Short exercise 1. Rewrite the sponsorship article from "(Harvard Business Review" up to and including "the obvious choice.", replacing "marketing dollars" with "advertising budgets".
Short exercise 2. Which sponsor types does the sponsorship article list?

Page.
* * *
One question can change your business trajectory: “Why do your customers buy from you?” Out of body experience (OOBE) turns assumptions into insights, hidden value into bigger deals, and overwhelm into excitement.

TL;DR:

  • Most founders view their business from their own perspective, missing value that’s obvious to their customers.
  • In one two-hour conversation, a conference founder went from overwhelmed to excited by reframing her pitch around solving sponsors’ real problems.
  • That shift drove 300%+ YoY sponsorship revenue growth, doubled close ratios, and created a repeatable sales motion in weeks.

Results at a Glance:

  • 300%+ YoY sponsorship revenue growth — first three months hit 85% of annual goal for commitments
  • Close ratio more than doubled — from ~25% to 60%+
  • ICP-driven sales motion built for repeatability and scalability

The Question She Never Saw Coming

In December 2024, I met with the founder of a bitcoin developer conference series and her assistant for the first time. We’d arranged to meet at her small office, but instead of sitting down there, we walked to a nearby coffee shop.

Once inside, we ordered drinks, both of us choosing matcha lattes, and settled into a quiet spot. At first she was confident, maybe even a little guarded. The conference was her creation and her pride. She had grown it from a single event in 2022 to three in 2024, and now had plans to double that to six in 2025.

As we talked through those plans, the cracks began to show. She had no sponsorship goals, no revenue tracking, and a history of personally covering shortfalls. Ticket sales alone could not make the events sustainable. Her voice shifted from confident to heavy, the weight of doubling the number of conferences without a financial plan settling over the conversation.

We began setting simple, clear revenue targets. Her posture shifted. The overwhelm eased, replaced by a spark of confidence. Then I asked the question she had not expected:

“Why do your sponsors support you?”

Why Founders Miss Hidden Value

Most founders think they know why customers buy from them. The problem is they usually answer from their own perspective, not the buyer’s.

When I asked her why sponsors supported her conference, she hesitated. The question seemed to catch her off guard. After a pause, she admitted she had never really thought about it in depth. At some level, she believed sponsors gave out of goodwill for the bitcoin community.

“Companies that align their offerings to what customers truly value outperform peers by up to 10% in revenue growth.”
(Harvard Business Review – The Elements of Value)

That assumption was costing her. Sponsors are not simply being generous. They have goals, growth plans, and clear reasons for where they invest their marketing dollars. If you do not uncover those reasons, you cannot position your event, product, or service as the obvious choice.

This is where the out-of-body experience begins.

The Out of Body Experience in Action

We started by listing her sponsor types: bitcoin startups, venture capital firms, exchanges, lenders, and foundations. For each group, I asked her to step out of her own perspective and into theirs.
* * *
Material supplied.
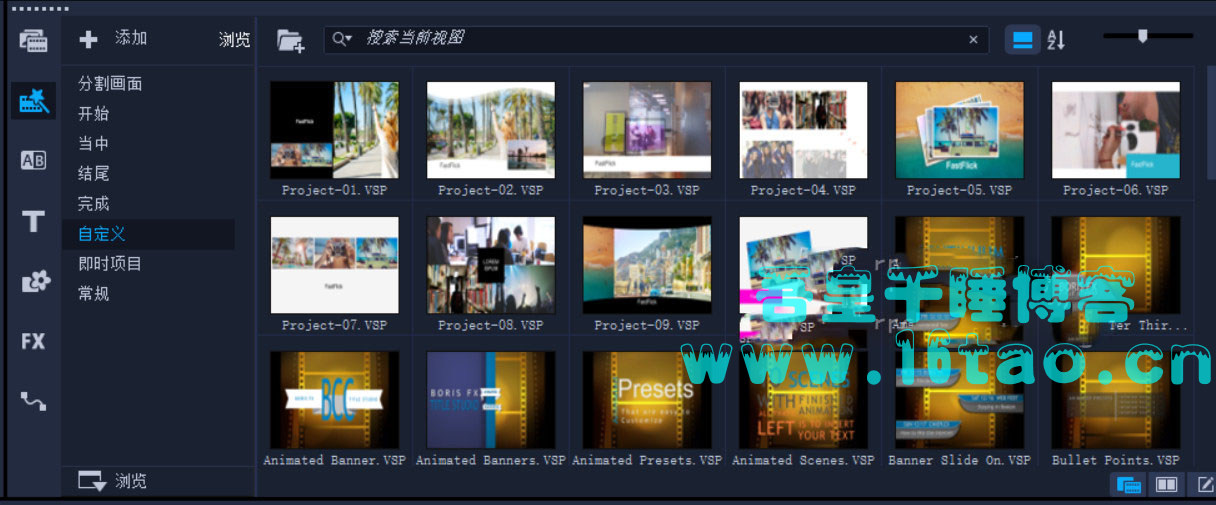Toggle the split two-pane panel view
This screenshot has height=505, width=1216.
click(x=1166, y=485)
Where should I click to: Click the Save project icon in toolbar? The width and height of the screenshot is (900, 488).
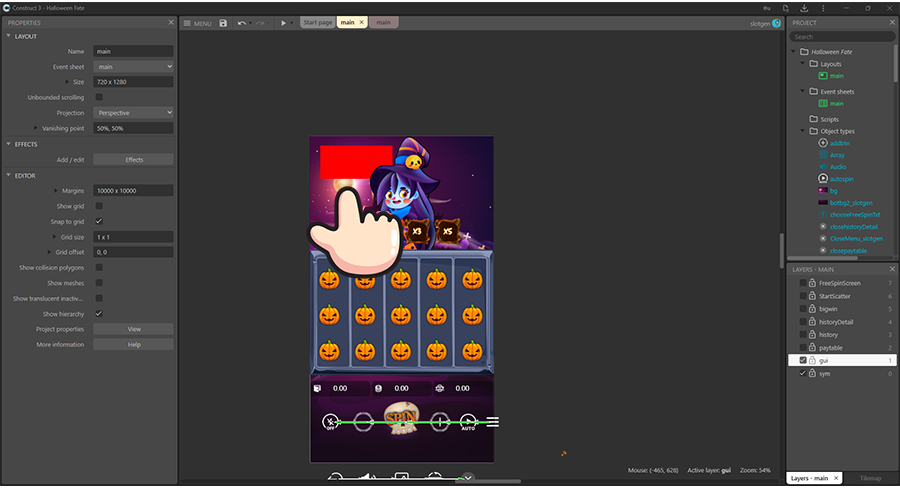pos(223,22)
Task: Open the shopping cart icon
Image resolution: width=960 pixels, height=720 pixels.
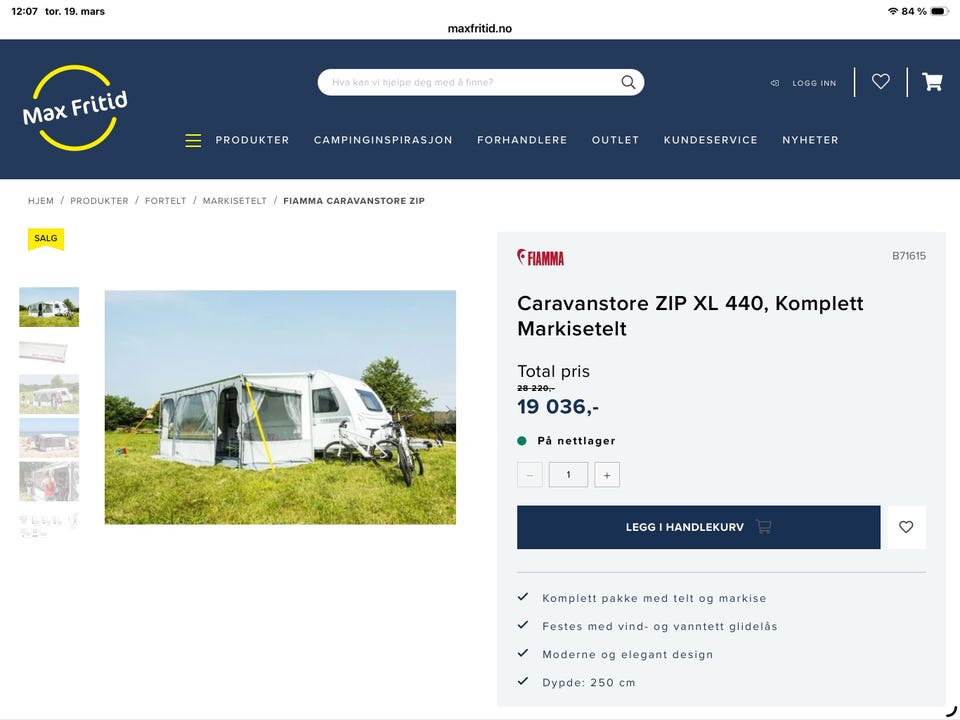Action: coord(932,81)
* * *
Task solution 1.
(Harvard Business Review – The Elements of Value)

That assumption was costing her. Sponsors are not simply being generous. They have goals, growth plans, and clear reasons for where they invest their advertising budgets. If you do not uncover those reasons, you cannot position your event, product, or service as the obvious choice.

Task solution 2.
- Bitcoin startups
- Venture capital firms
- Exchanges
- Lenders
- Foundations